— What is asked —
1. For the text on rate limiting requests in Go, state whether each statement agrees with it, giving yes or no and the deciding words of the text, quoted exactly: (a) The semaphore limit was chosen to equal the maximum number of connections allowed by Redis. (b) After deployment, latency fell from 300ms to 150ms. (c) The reply recommends waiting inside the handler to limit inbound connections.
2. Carry on the text on rate limiting requests in Go from its last sentence.

Go Concurrency Patterns: Timing out, moving on
Advanced Go Concurrency Patterns

Is there a better way limit requests at the "door"?

Right now I'm testing an extremely simple Semaphore in one of my production regions in AWS. On deployment the latency jumped from 150ms to 300ms. I assumed latency would occur, but if it could be dropped that would be great. This is a bit new to me so I'm experimenting. I've set the semaphore to allow 10000 connections. That's the same number as the maximum number of connections Redis is set to. Is the code below optimal? If not can someone help me optimize it, if I doing something wrong etc. I want to keep this as a piece of middleware so that I can simply call it like this in on the server n.UseHandler(wrappers.DoorMan(wrappers.DefaultHeaders(myRouter), 10000)).
package wrappers
import "net/http"
// DoorMan limit requests
func DoorMan(h http.Handler, n int) http.Handler {
sema := make(chan struct{}, n)
return http.HandlerFunc(func(w http.ResponseWriter, r *http.Request) {
sema <- struct{}{}
defer func() { <-sema }()
h.ServeHTTP(w, r)
})
}
The solution you outline has some issues. But first, let's take a small step back; there are two questions in this, one of them implied:
How do you rate limit inbound connections efficiently?
How do you prevent overloading a backend service with outbound connections?
What it sounds like you want to do is actually the second, to prevent too many requests from hitting Redis. I'll start by addressing the first one and then make some comments on the second.
Rate limiting inbound connections
If you really do want to rate limit inbound connections "at the door", you should normally never do that by waiting inside the handler. With your proposed solution, the service will keep accepting requests, which will queue up at the sema <- struct{}{} statement. If the load persists, it will eventually take down your service, either by running out of sockets, memory, or some other resource. Also note that if your request rate is approaching saturation of the semaphore, you would see an increase in latency caused by goroutines waiting at the semaphore before handling the request.
A better way to do it is to always respond as quickly as possible (especially when under heavy load). This can be done by sending a 503 Service Unavailable back to the client, or a smart load balancer, telling it to back off.
In your case, it could for example look like something along these lines:
select {
case sema <- struct{}{}:
defer func() { <-sema }()
h.ServeHTTP(w, r)
default:
http.Error(w, "Overloaded", http.StatusServiceUnavailable)
}
Rate limiting outbound connections to a backend service
If the reason for the rate limit is to avoid overloading a backend service, what you typically want to do is rather to react to that service being overloaded and apply back pressure through the request chain.

— Supplied information —
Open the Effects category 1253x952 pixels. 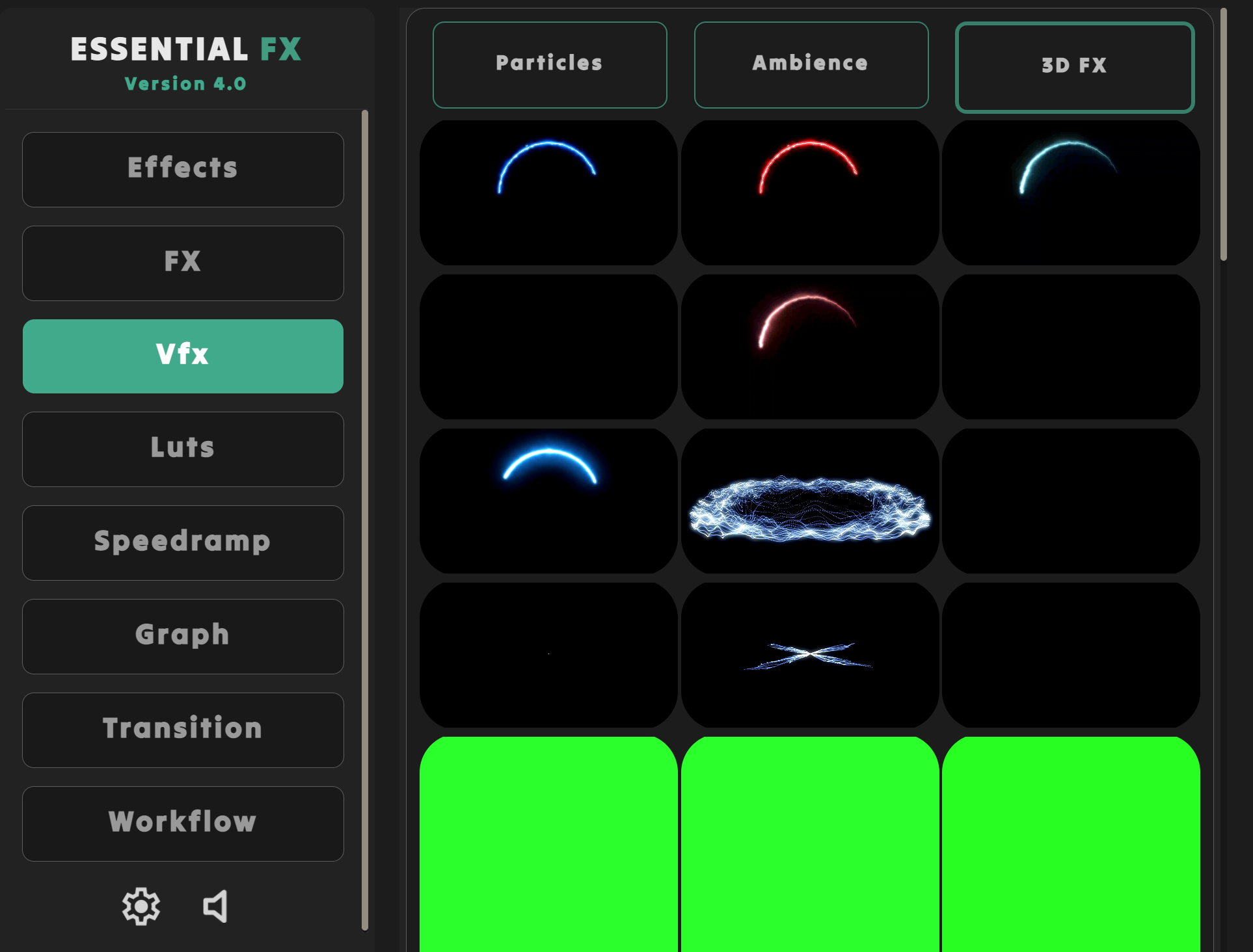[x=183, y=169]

— Expected answers —
1.
(a) Yes: "That's the same number as the maximum number of connections Redis is set to."
(b) No: "On deployment the latency jumped from 150ms to 300ms."
(c) No: "you should normally never do that by waiting inside the handler."

2.
In practical terms, this could mean something as simple as putting the same kind of semaphore logic as above in a wrapper protecting all calls to the backend, and return an error through your call chain of a request if the semaphore overflows.
Additionally, if the backend sends status codes like 503 (or equivalent), you should typically propagate that indication downwards in the same way, or resort to some other fallback behaviour for handling the incoming request.
You might also want to consider combining this with a circuit breaker, cutting off attempts to call the backend service quickly if it seems to be unresponsive or down.
Rate limiting by capping the number of concurrent or queued connection as above is usually a good way to handle overload. When the backend service is overloaded, requests will typically take longer, which will then reduce the effective number of requests per second. However, if, for some reason, you want to have a fixed limit on number of requests per second, you could do that with a rate.Limiter instead of a semaphore.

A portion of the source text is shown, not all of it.